Microsoft Entra recommendation: Remove unused applications (preview)

Microsoft Entra recommendations is a feature that provides you with personalized insights and actionable guidance to align your tenant with recommended best practices.

This article covers the recommendation to investigate unused applications. This recommendation is called StaleApps in the recommendations API in Microsoft Graph.

Prerequisites

There are different role requirements for viewing or updating a recommendation. Use the least-privileged role for the type of access needed. For a full list of roles, see Least privileged roles by task.

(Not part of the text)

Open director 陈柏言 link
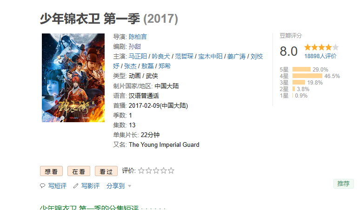 pyautogui.click(x=138, y=37)
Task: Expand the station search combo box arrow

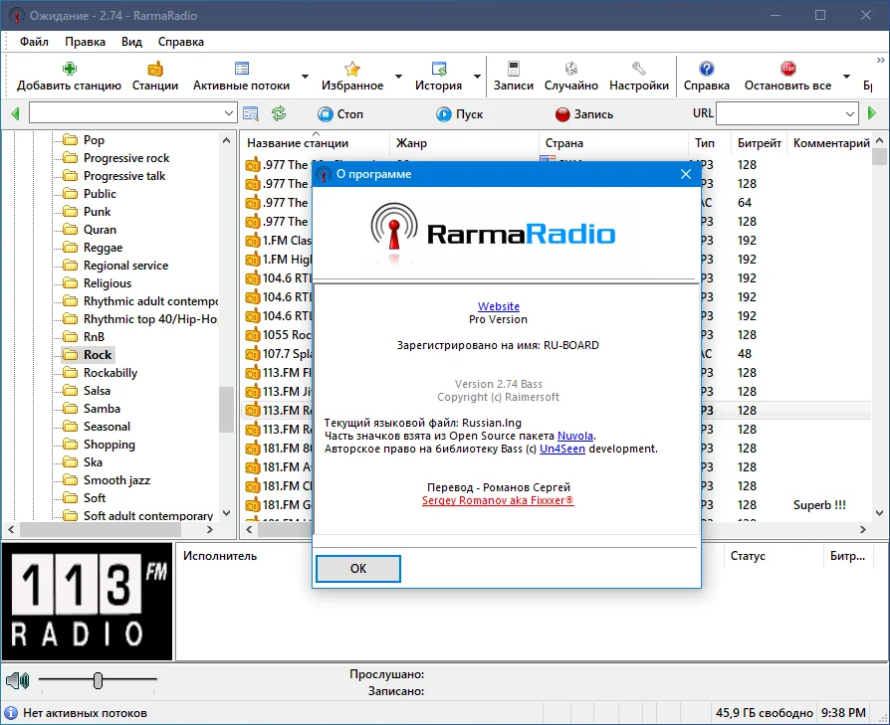Action: pos(228,113)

Microsoft Entra role Access type
Reports Reader Read-only
Security Reader Read-only
Global Reader Read-only
Authentication Policy Administrator Update and read
Exchange Administrator Update and read
Security Administrator Update and read
DirectoryRecommendations.Read.All Read-only in Microsoft Graph
DirectoryRecommendations.ReadWrite.All Update and read in Microsoft Graph

Some recommendations might require a P2 or other license. For more information, see Recommendation availability and license requirements.

Description

This recommendation shows up if your tenant has applications that haven't been used for over 90 days. The following scenarios are included in this recommendation:

  • The app was created but never used.
  • The app isn't soft deleted from the application portfolio.
  • The app isn't used by the tenant where it resides nor any of its instances (Service Principal) in other tenants.
  • It's a client app that calls other resource apps, but hasn't been issued any tokens in the past 90 days.
  • It's a resource app that doesn't have a record of any client apps requesting a token in the past 90 days.

The following apps are exempted from this recommendation:

  • Apps that are managed by Microsoft, including anything created or modified by Microsoft-owned applications.
  • Apps that work with other apps to obtain tokens or are used to enable scenarios that don't require tokens.
  • Apps that were created within the past 90 days.

Value

Removing unused applications helps reduce the attack surface area and helps clean up the app portfolio of a tenant.

Action plan

This recommendation is available in the Microsoft Entra admin center. Once you identify the applications that aren't being used, you can decide whether to remove them or keep them based on your organization's needs. The action plan is therefore broken down into two parts:

  1. Review the applications that are flagged as unused.
  2. Determine if the application is needed and how to address it.

Applications that the recommendation identified appear in the list of Impacted resources at the bottom of the recommendation.

Review the applications

  1. Sign in to the Microsoft Entra admin center as at least a Security Administrator.

  2. Browse to Identity > Overview.

  3. Select the Recommendations tab and select the Remove unused applications recommendation.

  4. From the Impacted resources table, select More details to view more details.

  5. Select the Resource link to go directly to the app registration for the app.

    • Alternatively, you can browse to Identity > Applications > App registrations and locate the application that was surfaced as part of this recommendation.

    Screenshot of the Microsoft Entra app registration page.

Determine if the application is needed

There are many reasons why an app might be unused. Consider the app's usage scenario and business function. For example:

  • Was the app deprecated?
  • Is the app used for a business function that only happens at certain times of the year?

To remove the application:

  1. Soft delete the app from your tenant.
  2. Wait 15 days and then permanently delete the app.

To indicate the application is still needed and skip the recommendation:

  • Update the recommendation status to dismissed or postponed.
    • Use dismissed if determined that the app will remain inactive for the rest of its lifecycle.
    • Use dismissed if you think the app as included in the recommendation in error.
    • Use postponed if you need more time to review the app.